Sunday, May 22, 2005

Maybe we're just too literal.

"How many stories has Newsweek written about the Bush administration allegedly 'skewing intelligence' by relying on raw, insufficiently sourced data? How many times has it lamented that these mistakes have hurt the U.S. abroad? Too many to count." —Rich Lowry, National Review

"No documents were found for your search. Please edit your search and try again." —Nexis results for the phrase "skewing intelligence" in Newsweek over the previous five years.

From Radosh.

Friday, May 20, 2005

How the Senate grew more poisonous.

Mark Schmitt, watching the filibuster debate:

I have been watching the Senate floor with more attention than I paid since I worked there, but haven't really had much to comment that I haven't said already. But Senator Gordon Smith of Oregon (one of our old favoriteshere at The Decembrist) said something interesting:

"I estimate that half of what we do here cannot be filibustered," he said, referring to the vast quantity of legislative work that is driven through the budget reconciliation process, where debate is strictly limited.
════════════════
▸ **Problems to work on**:
(a) Rewrite the blog excerpt between "Maybe we're just" and "From Radosh.", inclusive, changing each "Newsweek" to "Time".
(b) Name every person the blog excerpt quotes directly.
(c) According to the blog excerpt, which state does Senator Gordon Smith represent?

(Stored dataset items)
════════════════
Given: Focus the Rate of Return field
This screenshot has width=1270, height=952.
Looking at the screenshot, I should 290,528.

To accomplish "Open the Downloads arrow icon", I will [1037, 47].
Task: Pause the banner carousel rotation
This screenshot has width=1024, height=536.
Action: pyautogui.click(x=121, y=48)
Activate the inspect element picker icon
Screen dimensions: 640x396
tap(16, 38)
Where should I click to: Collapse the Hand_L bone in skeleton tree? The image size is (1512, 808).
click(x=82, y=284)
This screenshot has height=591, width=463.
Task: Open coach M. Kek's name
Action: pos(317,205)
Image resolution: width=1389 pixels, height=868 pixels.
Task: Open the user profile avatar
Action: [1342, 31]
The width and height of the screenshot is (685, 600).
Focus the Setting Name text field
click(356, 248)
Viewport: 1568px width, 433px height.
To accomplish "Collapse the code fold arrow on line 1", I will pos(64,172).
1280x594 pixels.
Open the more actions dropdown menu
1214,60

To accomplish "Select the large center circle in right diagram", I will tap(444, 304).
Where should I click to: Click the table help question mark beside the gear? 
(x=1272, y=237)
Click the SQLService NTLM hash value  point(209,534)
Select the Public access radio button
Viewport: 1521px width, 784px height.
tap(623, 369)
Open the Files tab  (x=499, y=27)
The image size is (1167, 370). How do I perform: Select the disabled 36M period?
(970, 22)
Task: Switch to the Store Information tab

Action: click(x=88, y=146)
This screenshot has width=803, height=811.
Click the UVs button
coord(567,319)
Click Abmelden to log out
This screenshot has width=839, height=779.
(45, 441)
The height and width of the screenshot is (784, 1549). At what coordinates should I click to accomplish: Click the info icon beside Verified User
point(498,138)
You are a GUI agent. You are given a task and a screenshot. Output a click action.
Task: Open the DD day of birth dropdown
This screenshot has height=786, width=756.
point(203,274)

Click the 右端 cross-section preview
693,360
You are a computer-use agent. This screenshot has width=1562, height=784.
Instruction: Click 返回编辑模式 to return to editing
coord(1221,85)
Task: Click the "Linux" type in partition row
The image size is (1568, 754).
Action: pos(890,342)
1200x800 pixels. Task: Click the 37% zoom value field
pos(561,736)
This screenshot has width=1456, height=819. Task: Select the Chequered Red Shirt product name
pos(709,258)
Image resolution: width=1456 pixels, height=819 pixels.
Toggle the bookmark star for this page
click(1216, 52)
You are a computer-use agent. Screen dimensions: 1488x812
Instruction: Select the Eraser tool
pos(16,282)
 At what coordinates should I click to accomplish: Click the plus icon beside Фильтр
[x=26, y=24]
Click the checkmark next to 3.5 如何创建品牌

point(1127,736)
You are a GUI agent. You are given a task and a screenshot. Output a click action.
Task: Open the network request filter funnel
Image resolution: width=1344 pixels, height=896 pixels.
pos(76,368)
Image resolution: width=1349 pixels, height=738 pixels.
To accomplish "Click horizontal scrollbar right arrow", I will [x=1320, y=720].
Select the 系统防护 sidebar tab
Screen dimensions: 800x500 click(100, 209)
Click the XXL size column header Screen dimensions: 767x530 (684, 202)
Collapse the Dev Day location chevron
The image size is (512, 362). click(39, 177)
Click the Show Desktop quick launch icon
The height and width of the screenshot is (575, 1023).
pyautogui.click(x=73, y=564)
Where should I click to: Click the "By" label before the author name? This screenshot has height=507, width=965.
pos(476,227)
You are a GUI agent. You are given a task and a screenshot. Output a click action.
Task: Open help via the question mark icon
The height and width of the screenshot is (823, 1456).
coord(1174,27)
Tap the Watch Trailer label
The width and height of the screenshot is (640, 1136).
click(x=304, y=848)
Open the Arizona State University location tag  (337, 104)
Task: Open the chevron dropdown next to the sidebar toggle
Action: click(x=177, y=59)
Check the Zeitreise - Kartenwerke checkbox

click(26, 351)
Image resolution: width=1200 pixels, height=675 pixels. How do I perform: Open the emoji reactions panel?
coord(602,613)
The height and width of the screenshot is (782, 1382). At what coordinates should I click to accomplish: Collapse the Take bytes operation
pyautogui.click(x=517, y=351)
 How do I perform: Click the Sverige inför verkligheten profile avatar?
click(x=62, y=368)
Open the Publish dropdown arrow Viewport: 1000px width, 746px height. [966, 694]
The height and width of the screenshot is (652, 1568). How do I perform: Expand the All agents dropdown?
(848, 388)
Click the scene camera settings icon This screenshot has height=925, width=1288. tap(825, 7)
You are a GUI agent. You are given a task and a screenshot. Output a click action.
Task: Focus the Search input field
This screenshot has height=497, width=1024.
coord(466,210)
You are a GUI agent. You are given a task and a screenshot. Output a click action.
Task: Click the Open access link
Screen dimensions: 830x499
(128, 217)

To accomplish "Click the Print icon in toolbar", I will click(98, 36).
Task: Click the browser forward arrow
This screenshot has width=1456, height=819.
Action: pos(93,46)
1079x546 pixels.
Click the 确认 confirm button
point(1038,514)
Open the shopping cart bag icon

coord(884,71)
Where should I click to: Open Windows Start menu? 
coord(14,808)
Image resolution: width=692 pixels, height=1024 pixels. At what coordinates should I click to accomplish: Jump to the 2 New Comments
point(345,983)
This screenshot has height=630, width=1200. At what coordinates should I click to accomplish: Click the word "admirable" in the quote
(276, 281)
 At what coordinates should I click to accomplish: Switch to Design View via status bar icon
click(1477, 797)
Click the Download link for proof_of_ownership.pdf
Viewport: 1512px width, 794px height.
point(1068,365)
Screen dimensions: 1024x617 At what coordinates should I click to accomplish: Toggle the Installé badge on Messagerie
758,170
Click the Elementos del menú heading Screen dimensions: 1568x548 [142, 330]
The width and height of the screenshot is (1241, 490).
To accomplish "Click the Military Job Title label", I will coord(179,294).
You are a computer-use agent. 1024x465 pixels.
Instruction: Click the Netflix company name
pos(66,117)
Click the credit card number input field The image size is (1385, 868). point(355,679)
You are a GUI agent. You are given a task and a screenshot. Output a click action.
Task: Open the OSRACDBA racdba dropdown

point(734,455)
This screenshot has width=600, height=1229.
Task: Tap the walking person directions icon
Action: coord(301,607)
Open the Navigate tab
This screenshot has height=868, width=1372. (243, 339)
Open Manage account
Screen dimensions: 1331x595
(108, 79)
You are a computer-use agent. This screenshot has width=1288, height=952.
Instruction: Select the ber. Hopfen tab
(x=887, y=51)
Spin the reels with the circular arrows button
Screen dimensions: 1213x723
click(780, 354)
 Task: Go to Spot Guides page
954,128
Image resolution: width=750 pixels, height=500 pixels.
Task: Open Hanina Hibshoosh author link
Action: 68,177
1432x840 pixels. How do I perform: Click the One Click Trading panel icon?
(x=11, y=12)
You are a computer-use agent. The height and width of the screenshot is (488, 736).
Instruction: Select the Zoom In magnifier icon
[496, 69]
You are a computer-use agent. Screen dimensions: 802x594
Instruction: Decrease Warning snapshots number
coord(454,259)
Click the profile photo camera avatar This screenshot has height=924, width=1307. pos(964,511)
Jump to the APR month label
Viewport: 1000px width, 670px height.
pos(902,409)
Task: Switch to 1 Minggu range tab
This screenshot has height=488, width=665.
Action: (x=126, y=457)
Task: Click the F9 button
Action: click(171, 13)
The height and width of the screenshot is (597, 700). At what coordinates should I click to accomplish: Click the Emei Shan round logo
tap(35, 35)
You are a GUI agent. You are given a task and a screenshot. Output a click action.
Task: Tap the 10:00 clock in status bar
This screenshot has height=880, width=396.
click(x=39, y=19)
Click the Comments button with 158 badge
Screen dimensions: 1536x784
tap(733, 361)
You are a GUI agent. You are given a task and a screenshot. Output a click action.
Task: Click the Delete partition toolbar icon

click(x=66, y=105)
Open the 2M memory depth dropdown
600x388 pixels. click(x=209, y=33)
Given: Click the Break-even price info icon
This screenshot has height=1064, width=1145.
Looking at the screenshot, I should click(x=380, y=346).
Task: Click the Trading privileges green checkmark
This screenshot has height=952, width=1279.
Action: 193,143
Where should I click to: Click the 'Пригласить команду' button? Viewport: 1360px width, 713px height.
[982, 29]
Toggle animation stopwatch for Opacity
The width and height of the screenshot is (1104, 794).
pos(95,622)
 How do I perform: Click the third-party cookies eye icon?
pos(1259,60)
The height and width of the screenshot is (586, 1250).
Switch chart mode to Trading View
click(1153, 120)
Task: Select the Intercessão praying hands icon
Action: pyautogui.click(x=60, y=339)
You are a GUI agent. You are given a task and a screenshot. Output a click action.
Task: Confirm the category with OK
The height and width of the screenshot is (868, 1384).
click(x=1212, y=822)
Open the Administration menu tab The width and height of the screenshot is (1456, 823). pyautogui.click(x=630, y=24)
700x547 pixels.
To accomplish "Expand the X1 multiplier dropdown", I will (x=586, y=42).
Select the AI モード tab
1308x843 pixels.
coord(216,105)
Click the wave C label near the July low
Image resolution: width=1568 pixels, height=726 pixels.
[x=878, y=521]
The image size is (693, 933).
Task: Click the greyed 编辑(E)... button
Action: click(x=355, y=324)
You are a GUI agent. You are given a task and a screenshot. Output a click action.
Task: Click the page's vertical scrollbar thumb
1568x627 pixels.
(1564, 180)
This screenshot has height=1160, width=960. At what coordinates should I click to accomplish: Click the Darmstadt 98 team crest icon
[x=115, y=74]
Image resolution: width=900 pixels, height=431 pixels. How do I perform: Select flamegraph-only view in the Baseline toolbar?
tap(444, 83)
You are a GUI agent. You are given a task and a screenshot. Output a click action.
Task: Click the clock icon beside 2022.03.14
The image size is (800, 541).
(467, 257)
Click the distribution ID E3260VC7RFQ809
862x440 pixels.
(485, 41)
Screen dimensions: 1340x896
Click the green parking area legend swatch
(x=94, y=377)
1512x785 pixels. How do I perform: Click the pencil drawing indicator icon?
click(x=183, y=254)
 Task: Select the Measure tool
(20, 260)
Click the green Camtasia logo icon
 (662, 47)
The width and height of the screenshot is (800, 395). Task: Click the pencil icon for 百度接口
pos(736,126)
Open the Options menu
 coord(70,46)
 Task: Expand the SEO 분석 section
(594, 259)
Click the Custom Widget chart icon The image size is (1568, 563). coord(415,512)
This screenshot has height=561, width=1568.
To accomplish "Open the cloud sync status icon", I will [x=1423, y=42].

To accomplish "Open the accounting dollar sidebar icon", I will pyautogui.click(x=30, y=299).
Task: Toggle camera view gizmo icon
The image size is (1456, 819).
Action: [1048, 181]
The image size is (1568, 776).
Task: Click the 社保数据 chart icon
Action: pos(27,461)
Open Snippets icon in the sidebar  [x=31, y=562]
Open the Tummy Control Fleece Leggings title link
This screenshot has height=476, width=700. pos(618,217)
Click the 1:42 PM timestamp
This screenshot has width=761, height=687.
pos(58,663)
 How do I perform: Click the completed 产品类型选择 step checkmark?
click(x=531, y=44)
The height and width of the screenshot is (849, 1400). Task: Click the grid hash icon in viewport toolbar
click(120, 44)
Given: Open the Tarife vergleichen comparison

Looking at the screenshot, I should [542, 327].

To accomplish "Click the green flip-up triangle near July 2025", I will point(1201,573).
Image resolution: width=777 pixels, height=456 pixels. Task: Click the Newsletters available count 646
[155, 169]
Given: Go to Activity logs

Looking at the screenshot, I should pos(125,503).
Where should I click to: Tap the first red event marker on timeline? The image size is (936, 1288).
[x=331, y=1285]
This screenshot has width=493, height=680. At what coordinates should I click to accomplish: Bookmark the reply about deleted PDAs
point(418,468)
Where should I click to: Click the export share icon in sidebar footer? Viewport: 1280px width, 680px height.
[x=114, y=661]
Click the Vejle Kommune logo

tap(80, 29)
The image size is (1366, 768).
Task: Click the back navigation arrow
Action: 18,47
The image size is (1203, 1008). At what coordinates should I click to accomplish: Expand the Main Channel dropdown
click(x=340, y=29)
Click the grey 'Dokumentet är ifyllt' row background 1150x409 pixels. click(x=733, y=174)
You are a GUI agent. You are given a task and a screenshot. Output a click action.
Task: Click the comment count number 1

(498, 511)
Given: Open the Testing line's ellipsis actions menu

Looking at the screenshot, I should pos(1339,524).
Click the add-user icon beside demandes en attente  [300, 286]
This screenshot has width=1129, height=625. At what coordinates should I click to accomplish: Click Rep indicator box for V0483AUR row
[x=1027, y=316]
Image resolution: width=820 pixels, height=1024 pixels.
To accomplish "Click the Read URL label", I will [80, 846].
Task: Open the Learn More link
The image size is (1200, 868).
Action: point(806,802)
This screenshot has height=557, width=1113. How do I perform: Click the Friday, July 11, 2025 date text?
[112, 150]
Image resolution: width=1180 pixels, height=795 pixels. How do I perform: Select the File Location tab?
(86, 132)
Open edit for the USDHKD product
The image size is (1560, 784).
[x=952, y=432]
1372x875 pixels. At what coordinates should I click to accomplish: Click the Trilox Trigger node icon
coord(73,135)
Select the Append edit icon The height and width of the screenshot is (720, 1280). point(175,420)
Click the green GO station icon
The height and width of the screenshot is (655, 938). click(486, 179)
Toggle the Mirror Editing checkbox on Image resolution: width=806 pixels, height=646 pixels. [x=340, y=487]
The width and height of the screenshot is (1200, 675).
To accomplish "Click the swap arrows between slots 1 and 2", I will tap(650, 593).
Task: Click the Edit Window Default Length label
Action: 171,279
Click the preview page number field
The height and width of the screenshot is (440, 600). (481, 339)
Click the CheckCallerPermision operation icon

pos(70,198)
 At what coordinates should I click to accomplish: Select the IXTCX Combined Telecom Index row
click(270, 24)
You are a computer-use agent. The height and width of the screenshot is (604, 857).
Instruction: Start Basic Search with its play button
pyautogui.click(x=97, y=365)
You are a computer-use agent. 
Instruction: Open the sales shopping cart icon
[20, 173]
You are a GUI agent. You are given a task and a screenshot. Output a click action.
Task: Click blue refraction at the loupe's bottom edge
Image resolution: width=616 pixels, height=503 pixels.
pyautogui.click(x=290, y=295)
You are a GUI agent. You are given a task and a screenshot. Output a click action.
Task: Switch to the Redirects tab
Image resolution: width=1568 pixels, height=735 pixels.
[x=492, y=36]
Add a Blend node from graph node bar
════════════════
▸ **The solutions**:
(a)
Maybe we're just too literal.

"How many stories has Time written about the Bush administration allegedly 'skewing intelligence' by relying on raw, insufficiently sourced data? How many times has it lamented that these mistakes have hurt the U.S. abroad? Too many to count." —Rich Lowry, National Review

"No documents were found for your search. Please edit your search and try again." —Nexis results for the phrase "skewing intelligence" in Time over the previous five years.

From Radosh.

(b) Rich Lowry, Mark Schmitt, Gordon Smith

(c) Oregon